# Coming up on 2 years still enjoying it!



## doc1955 (Feb 24, 2020)

It is coming up on 2 years of retirement. They did an artical in the local paper right after I retired.    
https://www.jamestownsun.com/news/4244598-little-engines-big-dreams
Still not missing the old work scene!


----------



## dnalot (Feb 24, 2020)

I retired 24 years ago. I don't know how I ever found time to work. 

Mark T


----------



## goldstar31 (Feb 25, 2020)

dnalot said:


> I retired 24 years ago. I don't know how I ever found time to work.
> 
> Mark T



I retired 35 years ago and it was the worst thing which I ever did.
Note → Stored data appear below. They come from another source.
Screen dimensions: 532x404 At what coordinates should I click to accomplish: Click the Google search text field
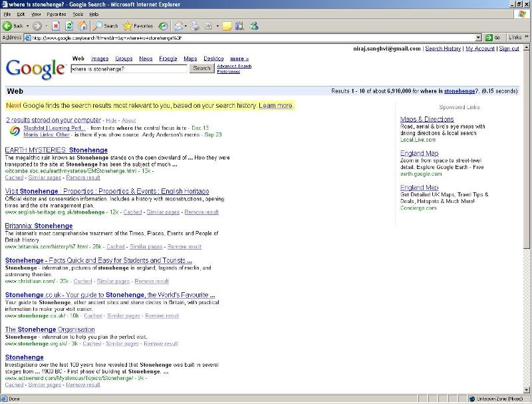pyautogui.click(x=128, y=69)
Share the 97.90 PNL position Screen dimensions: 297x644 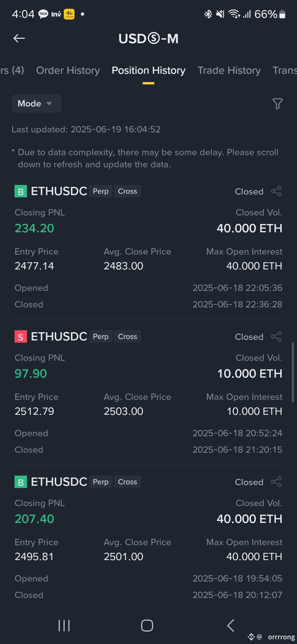[276, 337]

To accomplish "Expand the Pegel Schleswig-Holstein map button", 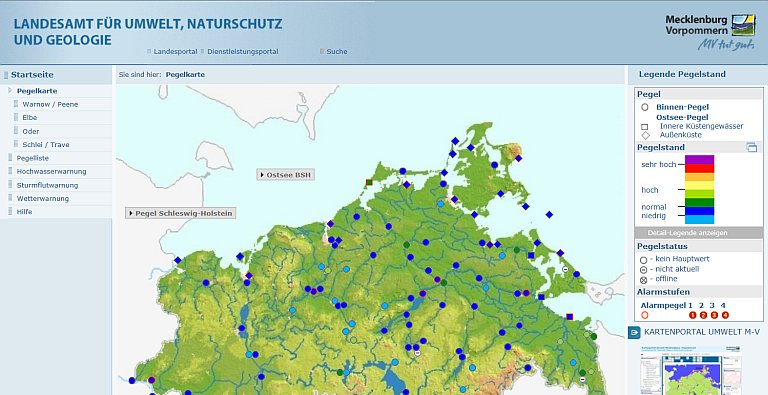I will pos(181,213).
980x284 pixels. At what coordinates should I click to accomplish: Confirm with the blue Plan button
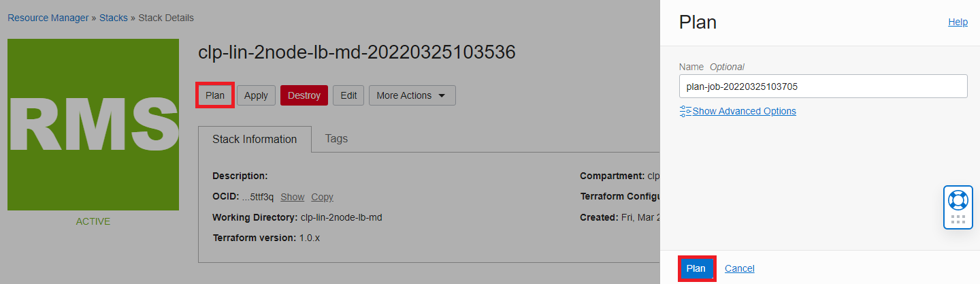point(696,268)
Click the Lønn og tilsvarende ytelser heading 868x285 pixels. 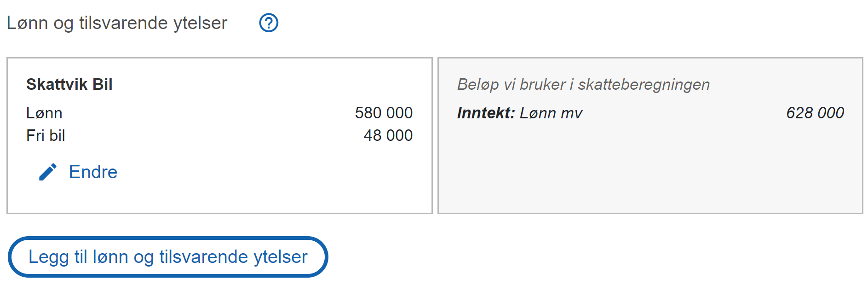(x=117, y=23)
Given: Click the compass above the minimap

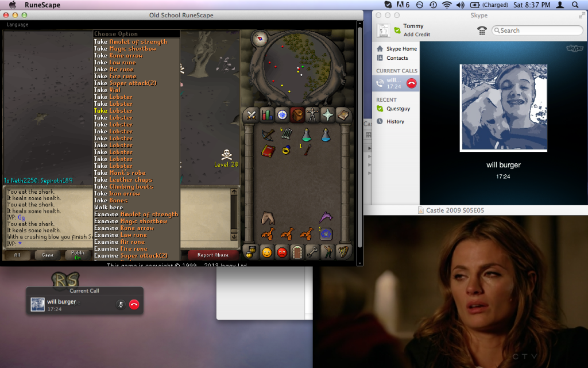Looking at the screenshot, I should point(260,38).
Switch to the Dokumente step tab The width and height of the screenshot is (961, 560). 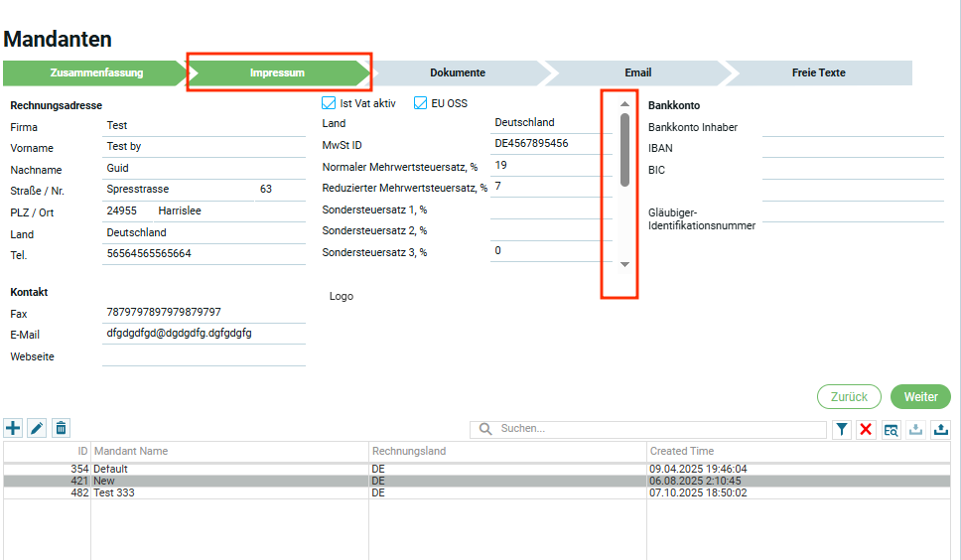(457, 72)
I should have retired much earlierRetirement is the time when you can choose your friends and companions- and they can choose you.
Indeed, it often hard work to  survive being old and to endure inevitable health problems. however, those who continue to work have the same problems but have to put up with people who you don't like and with  failing health and faculties will do their best to bully and try you.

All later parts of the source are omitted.